We hear the usual excuses for this price rise. But the fact is, the big oil companies are using their control of the world petroleum markets to inflate the price of gas. After recent mergers, there are now only five big oil companies left in the world. They now control half of U.S. domestic oil production, half of all domestic refinery capacity, and nearly two-thirds of the U.S. retail market for gasoline – not to mention what they control all over the world. In March of 2001, even before all the recent mergers were completed, the U.S. Federal Trade Commission, not an organization noted for making wild, radical statements, reported that the oil companies had intentionally withheld supplies of gasoline from the market as a tactic to drive up prices. They said then that these actions had already cost consumers billions of dollars.

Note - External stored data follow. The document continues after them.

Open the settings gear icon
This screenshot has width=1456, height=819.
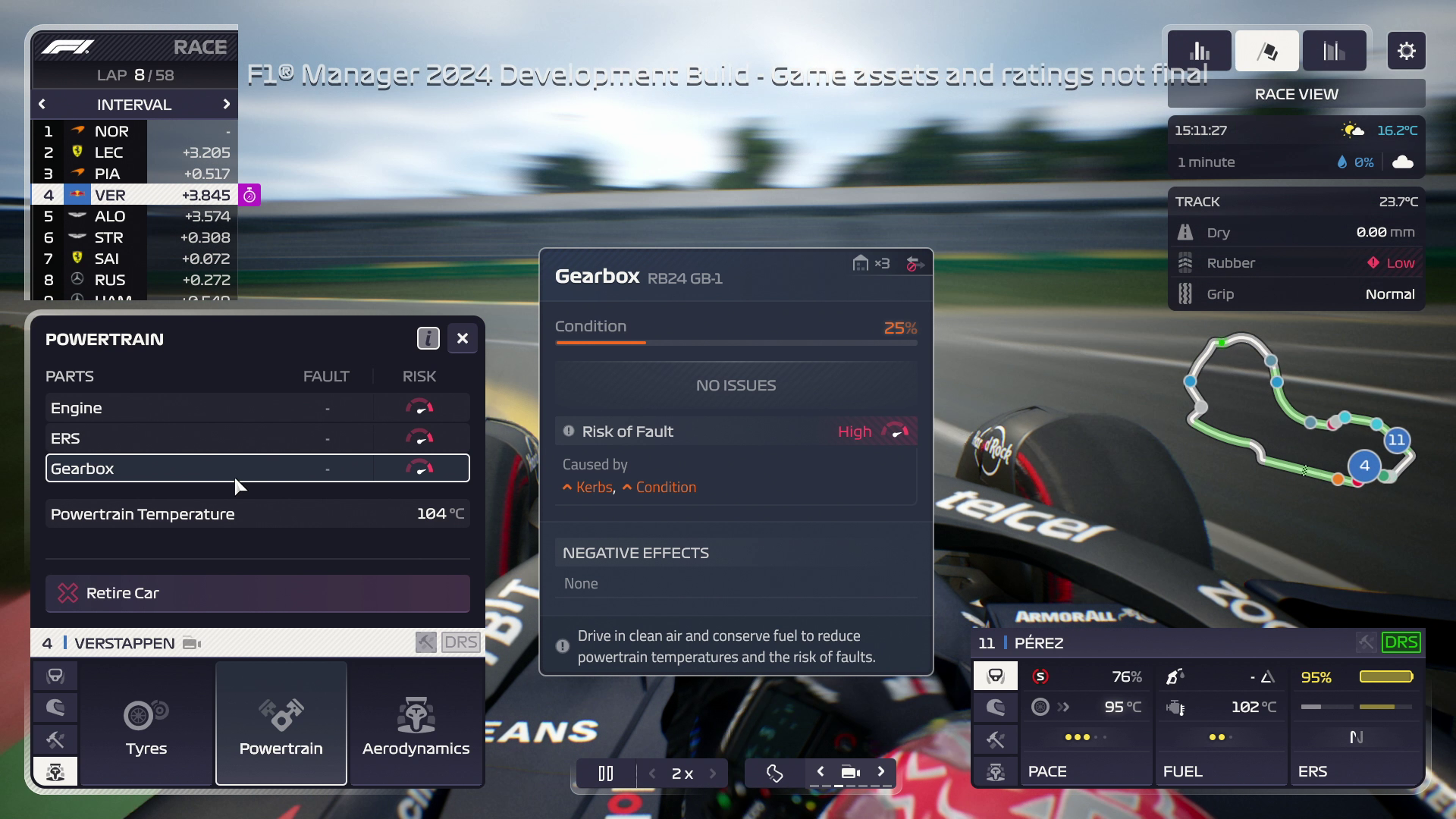coord(1406,51)
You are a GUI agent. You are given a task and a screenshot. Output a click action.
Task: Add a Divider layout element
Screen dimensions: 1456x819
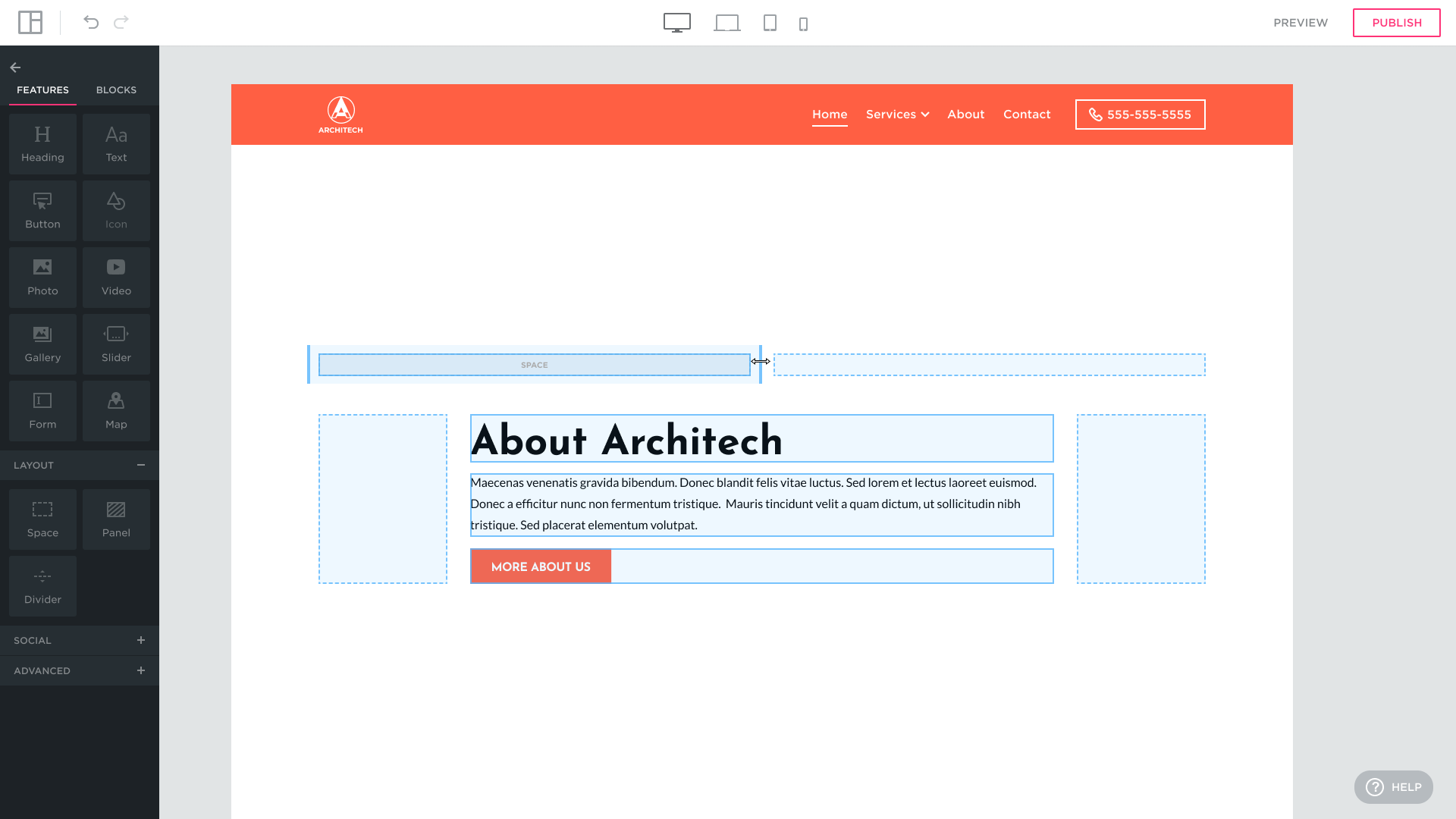(x=42, y=586)
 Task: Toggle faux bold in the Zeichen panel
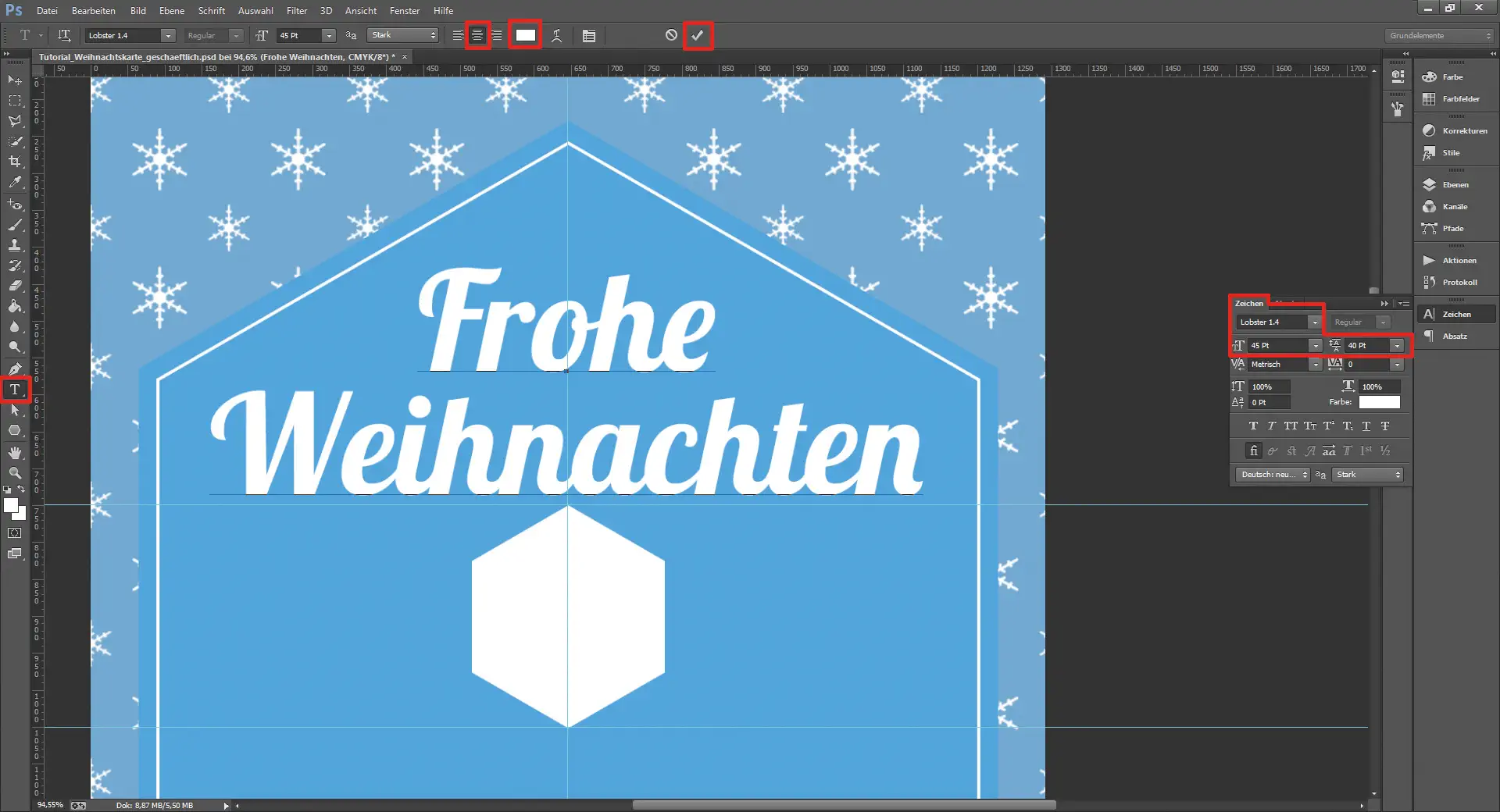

The inflated prices the big oil companies have been charging for gas is being reflected in their inflated profits. ExxonMobil profits went from 11.5 billion dollars in 2002 to 21.5 billion in 2003; ChevronTexaco's went from 1.1 billion to 7.2 billion; Conoco-Phillips from a slight loss to a profit of 4.7 billion; BP-Amoco-Arco from 8.7 billion to 12.4 billion; and Royal Dutch/Shell from 9.4 billion to 12.7 billion dollars.
Outright robbery, you say? Certainly! But don't expect the politicians to step in and stop them. Most of them are married to the big oil companies.